*** Opening INPUT DATA ***

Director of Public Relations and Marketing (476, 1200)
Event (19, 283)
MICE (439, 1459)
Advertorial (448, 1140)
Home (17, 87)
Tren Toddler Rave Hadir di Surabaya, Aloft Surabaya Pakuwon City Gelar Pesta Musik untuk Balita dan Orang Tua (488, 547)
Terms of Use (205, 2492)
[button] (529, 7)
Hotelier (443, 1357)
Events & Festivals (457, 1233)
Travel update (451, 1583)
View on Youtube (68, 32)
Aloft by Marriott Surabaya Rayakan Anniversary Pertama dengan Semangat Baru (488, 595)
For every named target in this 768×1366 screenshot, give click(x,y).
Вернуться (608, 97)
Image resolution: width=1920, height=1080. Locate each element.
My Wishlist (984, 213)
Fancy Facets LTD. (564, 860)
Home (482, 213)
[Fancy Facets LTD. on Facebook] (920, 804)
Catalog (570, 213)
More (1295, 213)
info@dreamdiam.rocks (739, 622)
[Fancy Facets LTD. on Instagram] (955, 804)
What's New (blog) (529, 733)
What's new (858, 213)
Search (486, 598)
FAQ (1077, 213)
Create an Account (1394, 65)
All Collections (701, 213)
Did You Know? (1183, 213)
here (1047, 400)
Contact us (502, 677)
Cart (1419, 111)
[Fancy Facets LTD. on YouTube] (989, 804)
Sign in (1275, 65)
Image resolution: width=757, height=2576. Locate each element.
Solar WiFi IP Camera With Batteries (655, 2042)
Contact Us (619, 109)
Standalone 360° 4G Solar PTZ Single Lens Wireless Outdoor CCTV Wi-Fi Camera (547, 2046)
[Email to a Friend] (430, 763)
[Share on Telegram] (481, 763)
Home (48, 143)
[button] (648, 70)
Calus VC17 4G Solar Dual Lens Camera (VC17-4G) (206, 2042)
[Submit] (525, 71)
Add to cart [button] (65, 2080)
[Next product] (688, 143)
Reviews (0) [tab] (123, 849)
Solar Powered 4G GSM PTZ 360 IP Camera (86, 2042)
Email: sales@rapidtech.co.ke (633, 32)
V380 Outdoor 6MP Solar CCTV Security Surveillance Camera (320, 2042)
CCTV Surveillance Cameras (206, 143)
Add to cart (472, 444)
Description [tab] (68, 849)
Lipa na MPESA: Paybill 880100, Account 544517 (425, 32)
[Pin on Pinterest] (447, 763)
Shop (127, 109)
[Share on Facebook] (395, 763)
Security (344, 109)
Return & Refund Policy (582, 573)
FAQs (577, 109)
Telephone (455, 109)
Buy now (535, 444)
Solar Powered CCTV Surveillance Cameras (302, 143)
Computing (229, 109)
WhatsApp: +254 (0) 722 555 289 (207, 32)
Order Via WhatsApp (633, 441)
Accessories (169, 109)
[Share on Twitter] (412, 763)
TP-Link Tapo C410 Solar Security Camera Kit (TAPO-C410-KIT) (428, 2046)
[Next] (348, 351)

*** Closing INPUT DATA ***

> **AIM OF THE TASK**
Exactly the lines from the one containing "Computing (229, 109)" through the final line above, and only those, should be given again.

> **THE COMPLETED TASK**
Computing (229, 109)
WhatsApp: +254 (0) 722 555 289 (207, 32)
Order Via WhatsApp (633, 441)
Accessories (169, 109)
[Share on Twitter] (412, 763)
TP-Link Tapo C410 Solar Security Camera Kit (TAPO-C410-KIT) (428, 2046)
[Next] (348, 351)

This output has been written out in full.